I’ve had a few months to come down from the sharp pain that came right after the election in November. Maybe it’s because one of my major coping mechanisms is to dismiss the severity of things easily and pretend like everything isn’t happening right now. I do feel spiritually exhausted and dazed by the relentless incompetence and indecency of the incoming administration. As I stop to give myself a moment to breathe and reflect at my desk, across the hall, I see students brining food to the Veterans Center for what I assume to be their “Inauguration Celebration.” Seeing them boast in that lounge while watching Donald Trump officially become the president while laughing crudely, reminds me of how some people in this country can sit and occupy any space in any way that they want without having to be aware of how they actually affect others. I saw them act even more boisterously before the election, seeing a few individuals wearing “Hillary for Prison” t- shirts or gloatingly high fiving each other right after the election was decided, essentially repeated slaps to my face. But that was months ago. Yesterday, folks in the Veterans Center (and I’m sure many others in general around the country) gathered together to cheer and take pride that their presidential choice was chosen. And to be fair, if the other candidate were in that position today, many of us would cheer with pride that our presidential choice was chosen. For a few moments, I was able to sneak on Facebook to watch the inauguration as it was happening. I saw it happen as it was happening- it is now official. A symbol of immense division, ignorance, and fear is now our president. The dread and fear for millions of Americans came true. For many, the privilege of sitting back to gloat and ease back comfortably is lost and foolish to think otherwise.

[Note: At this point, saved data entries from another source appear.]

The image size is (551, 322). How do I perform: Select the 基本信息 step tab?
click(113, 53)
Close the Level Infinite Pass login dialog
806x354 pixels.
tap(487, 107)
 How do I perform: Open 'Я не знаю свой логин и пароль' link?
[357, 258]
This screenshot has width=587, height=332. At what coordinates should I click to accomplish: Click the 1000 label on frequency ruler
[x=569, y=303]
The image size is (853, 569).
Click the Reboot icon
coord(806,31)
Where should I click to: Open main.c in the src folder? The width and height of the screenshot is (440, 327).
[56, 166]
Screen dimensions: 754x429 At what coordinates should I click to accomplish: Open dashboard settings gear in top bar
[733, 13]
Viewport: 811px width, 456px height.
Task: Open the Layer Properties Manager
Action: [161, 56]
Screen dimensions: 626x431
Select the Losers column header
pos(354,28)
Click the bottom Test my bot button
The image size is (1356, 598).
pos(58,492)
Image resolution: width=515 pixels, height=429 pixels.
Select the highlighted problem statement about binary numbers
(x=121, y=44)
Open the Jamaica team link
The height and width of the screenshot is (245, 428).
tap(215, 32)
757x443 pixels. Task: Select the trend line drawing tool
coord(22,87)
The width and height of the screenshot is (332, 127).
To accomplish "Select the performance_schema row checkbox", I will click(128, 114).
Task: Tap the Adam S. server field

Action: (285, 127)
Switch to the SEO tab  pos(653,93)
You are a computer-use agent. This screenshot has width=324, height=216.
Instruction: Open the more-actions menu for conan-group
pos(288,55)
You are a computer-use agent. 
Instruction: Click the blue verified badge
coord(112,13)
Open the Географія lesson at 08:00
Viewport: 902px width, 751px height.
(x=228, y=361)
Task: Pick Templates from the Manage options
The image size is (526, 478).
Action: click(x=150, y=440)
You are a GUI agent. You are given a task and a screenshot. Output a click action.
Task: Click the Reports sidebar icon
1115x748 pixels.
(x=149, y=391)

After any defeat, there is a bigger responsibility of the defeated to make do with their new circumstances and continue to empower themselves and preserve what they believe is right, although it may be more formidable and disheartening than ever before. The idealism of progress is so dangerous, because if we hold on to the perception that progress only means going forward, we are shell shocked when an unaccounted factor comes in, forcing us to move back 3 spaces.
So in these moments of defeat, the ones who choose to push forward and stick with it with no guarantee of success are the ones that will continue all the way to the end. How can we empower ourselves in every circumstance that is thrown our way? After I watched the inauguration, students came to my desk and I was busy assisting them for a few hours. At one point, the Director of the Diversity and Equity Center came to the front desk to chat with me and my co-worker about Historically Black Colleges and Universities (HBCU), diversity, and people of color in education, etc.- conversations that pumped all three of us. The director a few moments later left, and as I watched across the hall those folks adoring the new President, I decided to find all the Black leaders that I was connected to at my former college, so that the Director of the Diversity and Equity center could have better resources and support for the mission he had in mind. I printed off the list of contacts, and walked to the Director’s office, passing the Veterans Center. As some may sit in complacency and eat Cheetos while watching a Cheeto become the new president, others know that the necessary work starts now. Onward.